* Start Task inputs *
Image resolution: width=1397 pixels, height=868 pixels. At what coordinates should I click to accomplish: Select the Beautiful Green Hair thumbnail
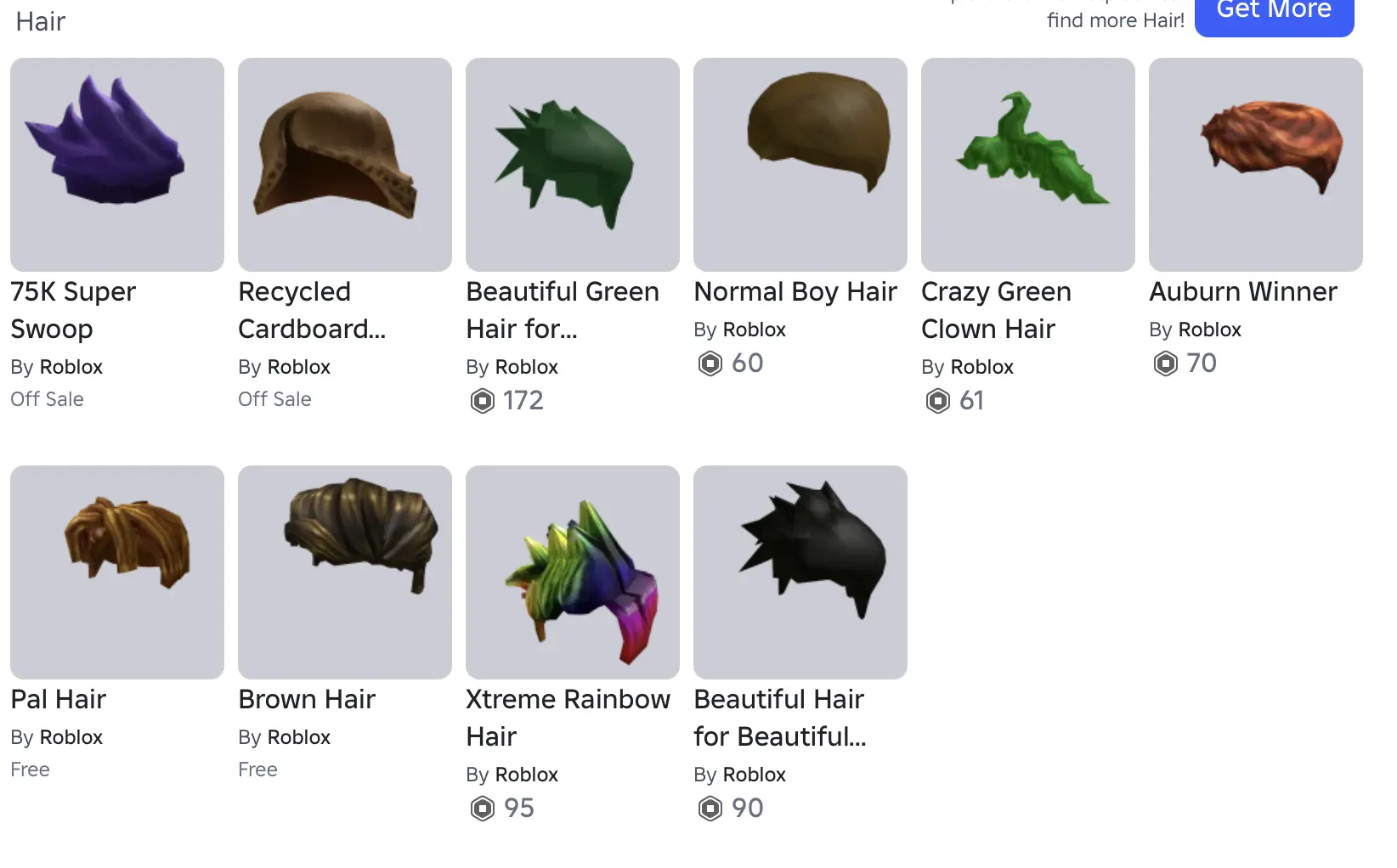[573, 165]
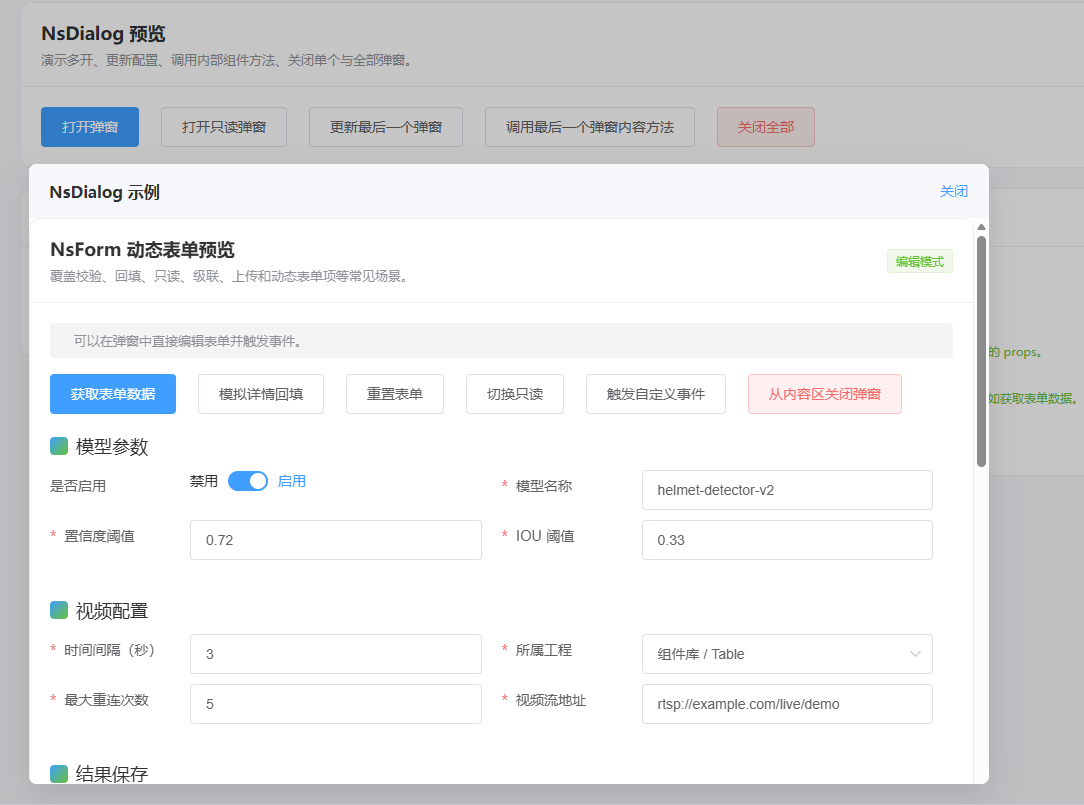Switch form with 切换只读 button

tap(515, 394)
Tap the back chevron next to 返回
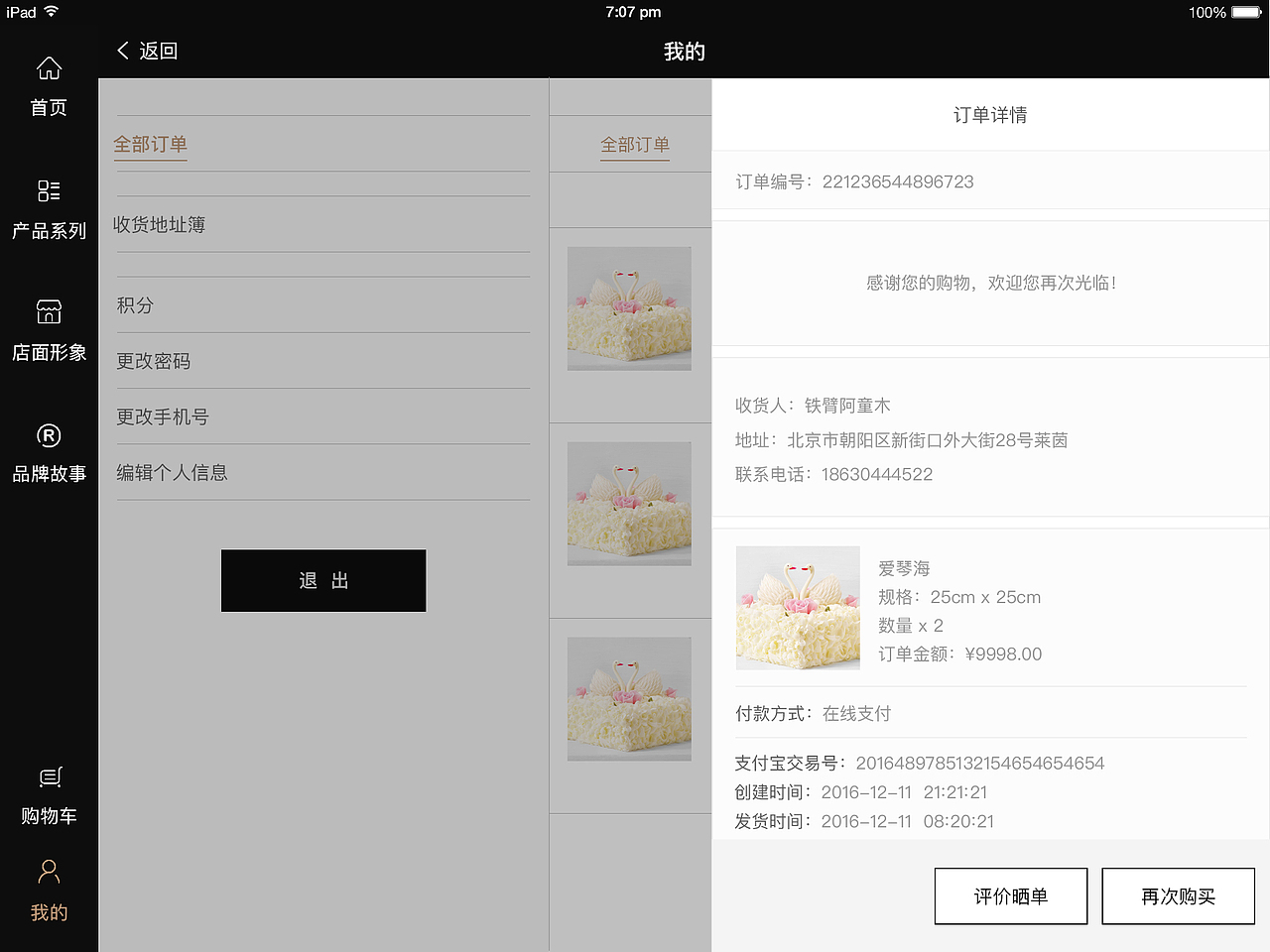1270x952 pixels. (123, 50)
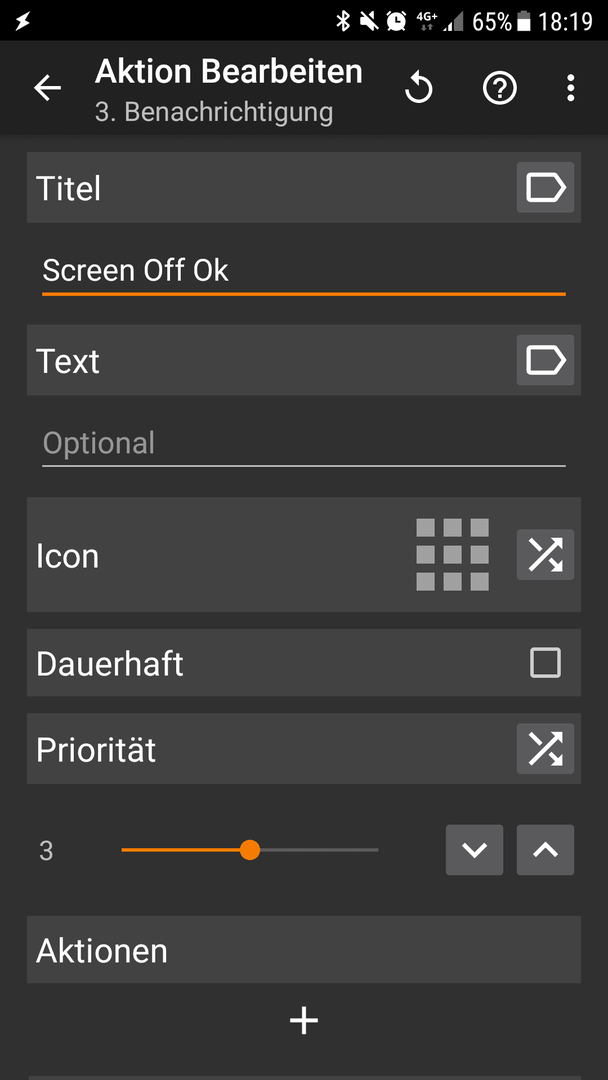This screenshot has height=1080, width=608.
Task: Tap the variable tag icon beside Text
Action: click(545, 360)
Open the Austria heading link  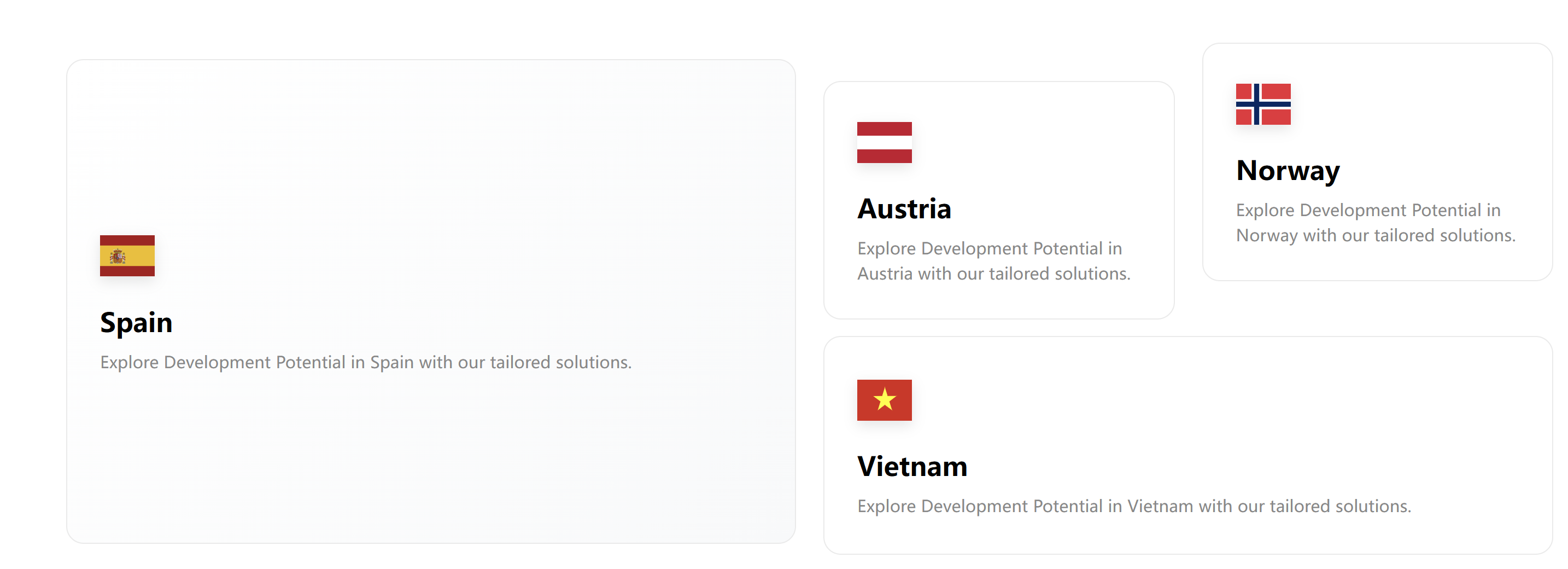(904, 209)
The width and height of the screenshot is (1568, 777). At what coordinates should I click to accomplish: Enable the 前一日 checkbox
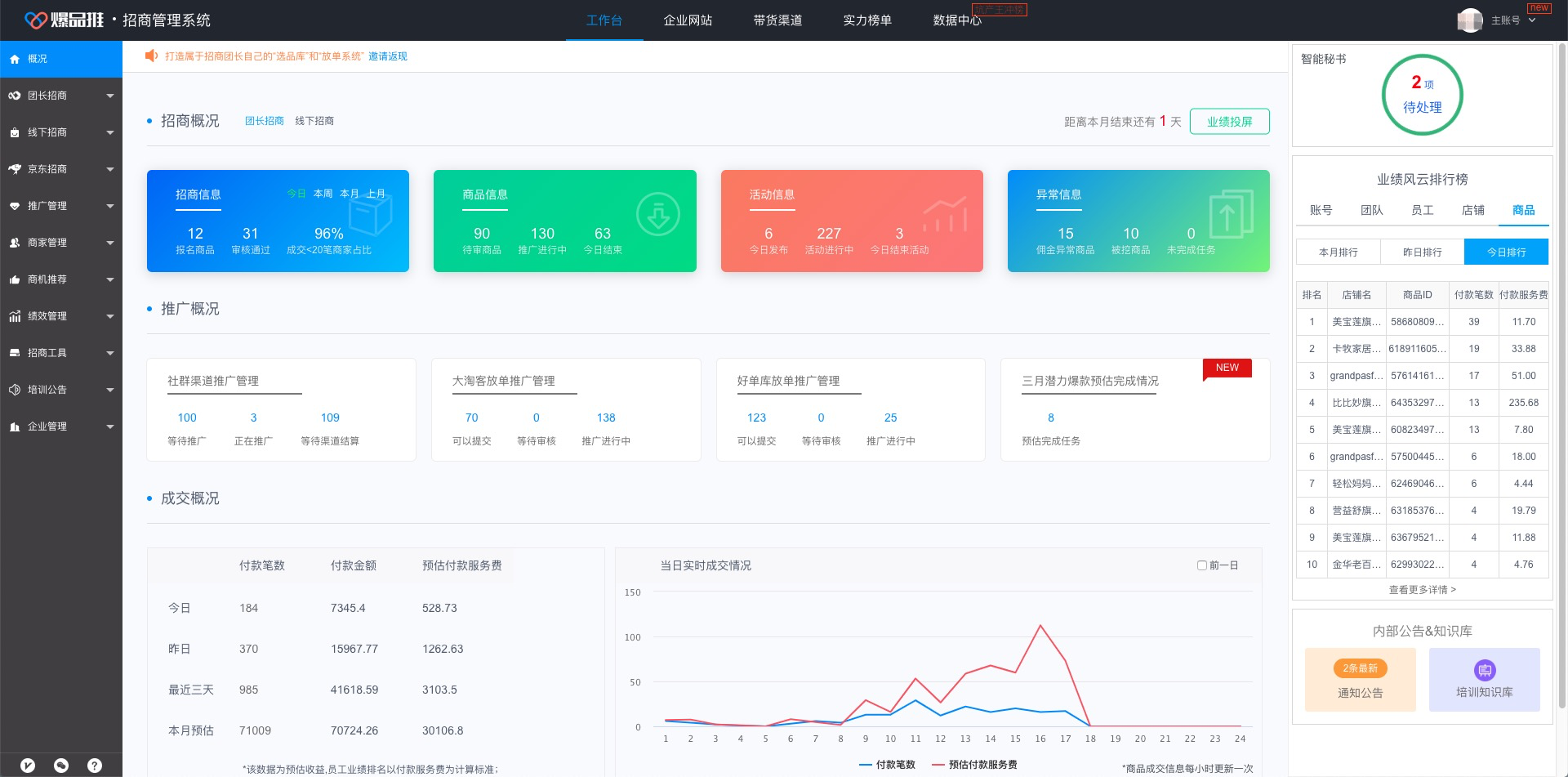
* End Task inputs *
Pull out each line of the records that contains the word "what".

Image resolution: width=1397 pixels, height=868 pixels. At what coordinates should I click to accomplish: Select the Beautiful Green Hair thumbnail
The width and height of the screenshot is (1568, 777). At what coordinates should I click to accomplish: Enable the 前一日 checkbox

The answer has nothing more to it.